Die Vertreter beider Mächte haben in letzter Zeit ihre Besuche in Südkurdistan vermehrt. Deutschland hat seine Kontakte im Oktober und Großbritannien sie im November auffällig stark intensiviert. Nach diesen Kontakten hat das britische Parlament ihrer Regierung am 03.Dezember das Mandat erteilt, den IS/ DAESH in Syrien aus der Luft anzugreifen. Nur wenige Stunden nach der Abstimmung haben vier vom englischen Luftstützpunkt in Zypern gestartete Flieger IS-Ziele in Syrien attackiert. An den Luftangriffen im Irak nahm Großbritannien bis dahin innerhalb der internationalen Koalition bereits teil.

In der Abstimmung im deutschen Parlament vom 04.Dezember wurde die Beteiligung Berlins an dem Krieg in Syrien beschlossen. Die deutsche Regierung beabsichtigt mit sechs Kampffliegern des Typs „Tornado“ sowie 1200 Soldaten nach Syrien zu gehen.

Da weder ein UN-Mandat noch eine offizielle Zustimmung der syrischen Regierung vorliegen, ist die direkte Intervention Deutschlands in den Krieg nach ihren eigenen Gesetzen eigentlich rechtswidrig. Deshalb begründet die deutsche Regierung ihren Beschluss durch den Artikel 42 des EU-Vertrages [nach Lissabon, Anm. d. Red.], unter Berufung auf die Angriffe in Paris. Nach Artikel 42 Abs. 7 „schulden“ die übrigen Mitgliedsstaaten, einem EU-Mitgliedsland im Falle eines bewaffneten Angriffs Beistand.

Frankreich bat die EU-Mitgliedsstaaten gemäß diesem Artikel um Unterstützung, welcher trotz zahlreicher ähnlicher Angriffe innerhalb der Grenzen der EU bisher keine Erwähnung fand.
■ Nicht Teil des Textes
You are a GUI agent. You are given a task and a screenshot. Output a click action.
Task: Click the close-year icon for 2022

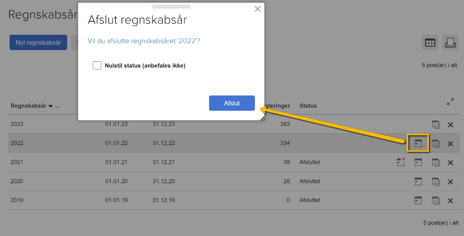pos(418,143)
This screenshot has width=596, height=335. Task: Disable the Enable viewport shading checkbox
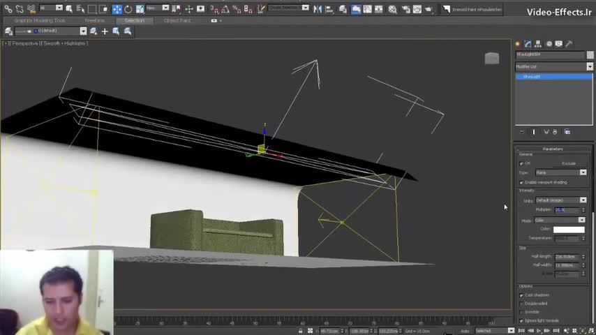click(521, 182)
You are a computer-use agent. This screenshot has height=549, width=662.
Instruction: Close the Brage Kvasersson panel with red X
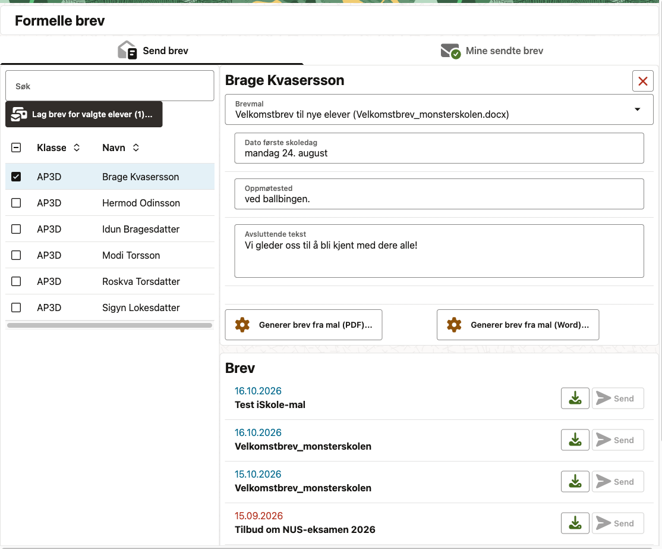[x=642, y=81]
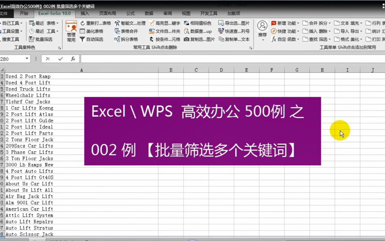Click the Insert Function fx icon
The width and height of the screenshot is (385, 241).
point(73,59)
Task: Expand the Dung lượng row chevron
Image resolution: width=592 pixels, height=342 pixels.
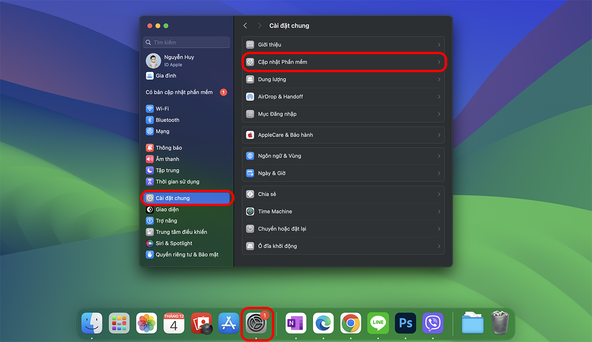Action: 438,80
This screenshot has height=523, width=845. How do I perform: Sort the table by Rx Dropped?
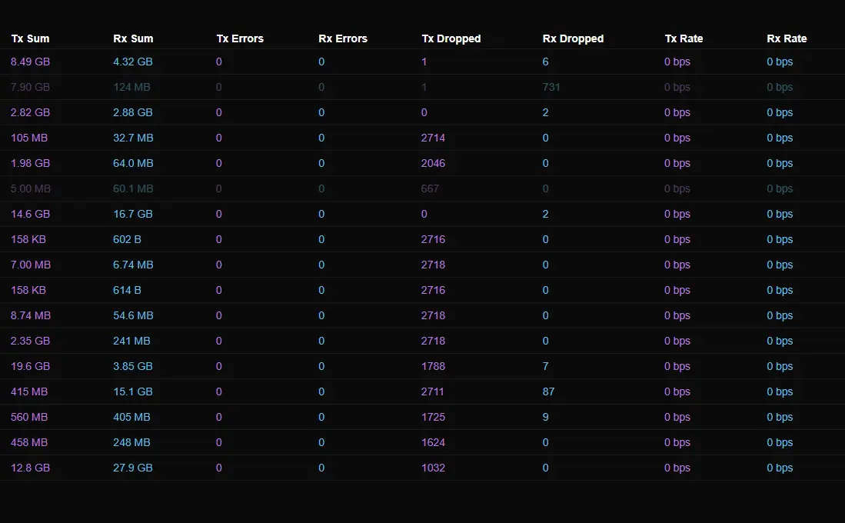(573, 38)
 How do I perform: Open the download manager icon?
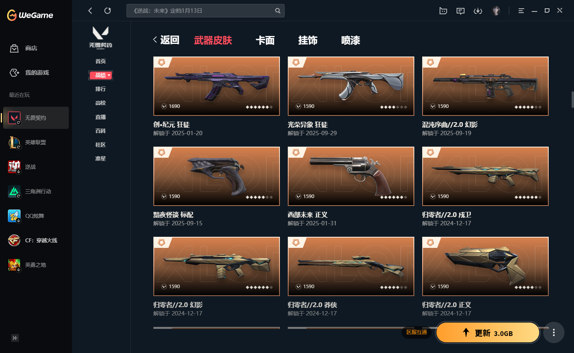[478, 11]
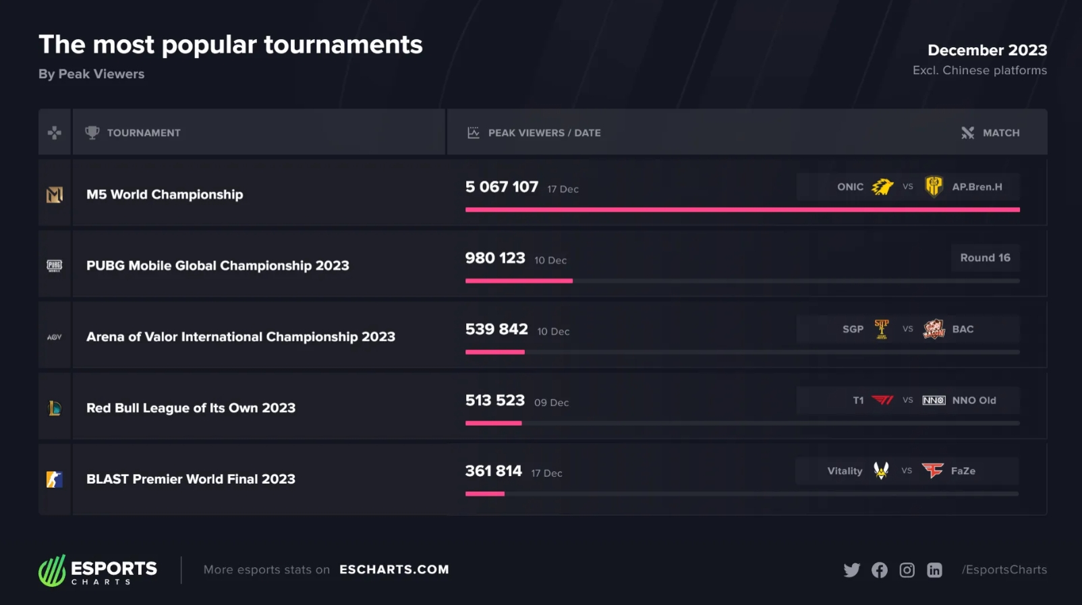This screenshot has height=605, width=1082.
Task: Click the Round 16 match badge
Action: click(x=985, y=258)

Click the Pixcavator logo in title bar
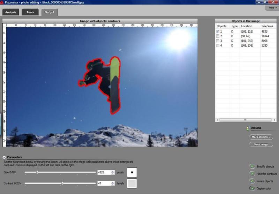click(x=2, y=2)
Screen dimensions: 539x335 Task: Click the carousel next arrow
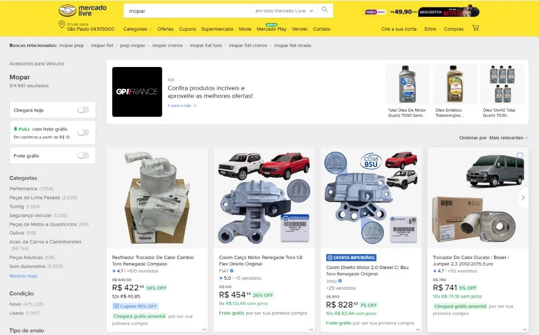(x=523, y=198)
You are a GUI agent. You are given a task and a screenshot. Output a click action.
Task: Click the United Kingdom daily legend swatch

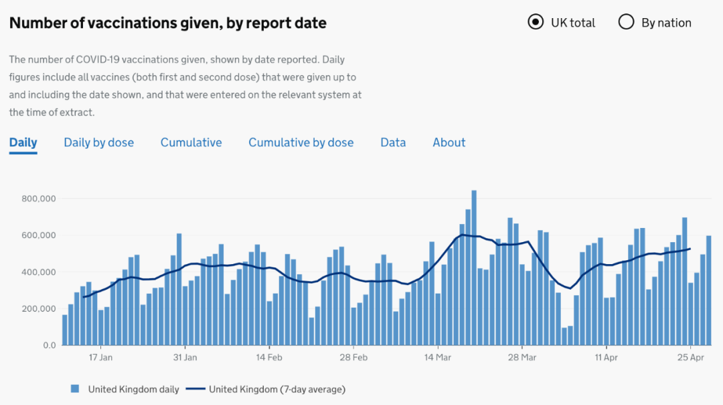(75, 389)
Ob dieses Ersuchen bei den übrigen Staaten Widerhall findet ist unklar, Berlin jedoch gab dem Antrag vom 25. November aus Paris innerhalb von 24 Stunden seine Zustimmung. Wenn zudem nach bereits einer Woche sowohl über Luftangriffe als auch über die Stationierung von 1200 Soldaten gegen den IS im föderalen Parlament votiert werden soll, so erscheinen die Angriffe auf Frankreich lediglich als juristischer Deckmantel für den deutschen Staat.

Auf der einen Seite setzen sich die Angriffe des IS auf Rojava und der Stellvertreterkrieg in Teilen fort, auf der anderen beteiligen sich sowohl die West- als auch Regionalmächte unmittelbar an dem Krieg, wodurch sich nicht nur die Art, sondern gleichzeitig die Anzahl der Kräfte an sich ändert.

Innerhalb dieser Kräfte verfügen in erster Linie die KurdInnen als Akteure über Gestaltungsmacht. Die vehement an der “dritten Linie“ [auch „Dritter Weg“, gemeint als eigenständige Lösung für Syrien außerhalb der Sphären der FSA und des Regimes, Anm. d. Red.] festhaltenden KurdInnen müssen gerade in dieser Zeit sowohl ihren militärischen Widerstand gegen den IS und die das türkische Militär verstärken als auch ihren Status durch politisch-diplomatische Initiativen verteidigen. Ebenso müssen sie eine aktive, wegweisende Rolle in der Bestimmung der Ausrichtung ganz Syriens annehmen.

Es ist von großer Bedeutung, in dieser Zeit, in der sich die Qualität des Krieges ändert, Politik sich verfeinert und die Zahl der Akteure stark zunimmt, dieser neuen Phase gut vorbereitet entgegenzutreten.

Ein letzter Punkt: Der türkische Staat, der von Beginn an die Entwicklung einer Selbstverwaltung der KurdInnen in Rojava durch Investitionen in einen Stellvertreterkrieg zu verhindern suchte, ist zwischen seiner alten und neuen Politik in ernsthafte Bedrängnis geraten. Die zuletzt mit Russland erlebte Krise ist eine Erscheinung dessen. Die Türkei, die durch die USA einen Einbezug in die internationale Koalition anstrebt, beharrt sie auf der anderen Seite durch die Bemächtigung von Terrorbanden wie den IS, die Al-Nusra Front und Ahrar-al Sham und ihre Angriffe auf Rojava auf ihrer Linie. Doch sie wird diese Linie offensichtlich nicht fortsetzen können. Denn die Neugestaltung Rojavas und Syriens durch Außen- und Regionalmächte wird am meisten die Türkei anstrengen. Dies wird in den nächsten Wochen noch konkreter zu beobachten sein.